▸ **Records from a data collection**:
----

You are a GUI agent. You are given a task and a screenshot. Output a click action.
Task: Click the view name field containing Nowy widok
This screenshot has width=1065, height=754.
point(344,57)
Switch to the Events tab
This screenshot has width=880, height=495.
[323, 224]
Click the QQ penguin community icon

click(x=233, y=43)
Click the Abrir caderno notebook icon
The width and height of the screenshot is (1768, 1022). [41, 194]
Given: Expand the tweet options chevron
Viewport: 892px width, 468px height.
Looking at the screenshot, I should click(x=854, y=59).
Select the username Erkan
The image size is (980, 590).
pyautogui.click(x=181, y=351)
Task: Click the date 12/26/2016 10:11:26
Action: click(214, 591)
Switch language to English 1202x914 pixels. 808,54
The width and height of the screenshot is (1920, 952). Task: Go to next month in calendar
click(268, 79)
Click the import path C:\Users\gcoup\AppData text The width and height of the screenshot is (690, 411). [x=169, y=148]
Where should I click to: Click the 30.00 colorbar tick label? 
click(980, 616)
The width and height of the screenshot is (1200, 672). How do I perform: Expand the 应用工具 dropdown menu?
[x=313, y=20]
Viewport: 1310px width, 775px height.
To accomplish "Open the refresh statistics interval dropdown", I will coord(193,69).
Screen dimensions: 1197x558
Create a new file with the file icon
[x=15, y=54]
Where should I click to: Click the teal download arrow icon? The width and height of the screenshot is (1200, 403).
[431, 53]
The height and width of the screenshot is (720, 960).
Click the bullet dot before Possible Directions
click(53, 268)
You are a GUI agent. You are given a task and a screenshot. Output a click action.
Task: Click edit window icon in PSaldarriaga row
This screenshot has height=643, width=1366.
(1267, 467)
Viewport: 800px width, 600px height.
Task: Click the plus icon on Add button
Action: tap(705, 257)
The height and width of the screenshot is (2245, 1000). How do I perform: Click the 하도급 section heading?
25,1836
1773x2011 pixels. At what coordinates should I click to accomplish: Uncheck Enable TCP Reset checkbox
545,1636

----

▸ **Directions**: Exactly as they stand, repeat all the records.

▸ **Answer box**:
You are a GUI agent. You are given a task and a screenshot. Output a click action.
Task: Click the view name field containing Nowy widok
This screenshot has width=1065, height=754.
point(344,57)
Switch to the Events tab
This screenshot has width=880, height=495.
[323, 224]
Click the QQ penguin community icon

click(x=233, y=43)
Click the Abrir caderno notebook icon
The width and height of the screenshot is (1768, 1022). [41, 194]
Given: Expand the tweet options chevron
Viewport: 892px width, 468px height.
Looking at the screenshot, I should click(x=854, y=59).
Select the username Erkan
The image size is (980, 590).
pyautogui.click(x=181, y=351)
Task: Click the date 12/26/2016 10:11:26
Action: click(214, 591)
Switch language to English 1202x914 pixels. 808,54
The width and height of the screenshot is (1920, 952). Task: Go to next month in calendar
click(268, 79)
Click the import path C:\Users\gcoup\AppData text The width and height of the screenshot is (690, 411). [x=169, y=148]
Where should I click to: Click the 30.00 colorbar tick label? 
click(980, 616)
The width and height of the screenshot is (1200, 672). How do I perform: Expand the 应用工具 dropdown menu?
[x=313, y=20]
Viewport: 1310px width, 775px height.
To accomplish "Open the refresh statistics interval dropdown", I will coord(193,69).
Screen dimensions: 1197x558
Create a new file with the file icon
[x=15, y=54]
Where should I click to: Click the teal download arrow icon? The width and height of the screenshot is (1200, 403).
[431, 53]
The height and width of the screenshot is (720, 960).
Click the bullet dot before Possible Directions
click(53, 268)
You are a GUI agent. You are given a task and a screenshot. Output a click action.
Task: Click edit window icon in PSaldarriaga row
This screenshot has height=643, width=1366.
(1267, 467)
Viewport: 800px width, 600px height.
Task: Click the plus icon on Add button
Action: tap(705, 257)
The height and width of the screenshot is (2245, 1000). How do I perform: Click the 하도급 section heading?
25,1836
1773x2011 pixels. At what coordinates should I click to accomplish: Uncheck Enable TCP Reset checkbox
545,1636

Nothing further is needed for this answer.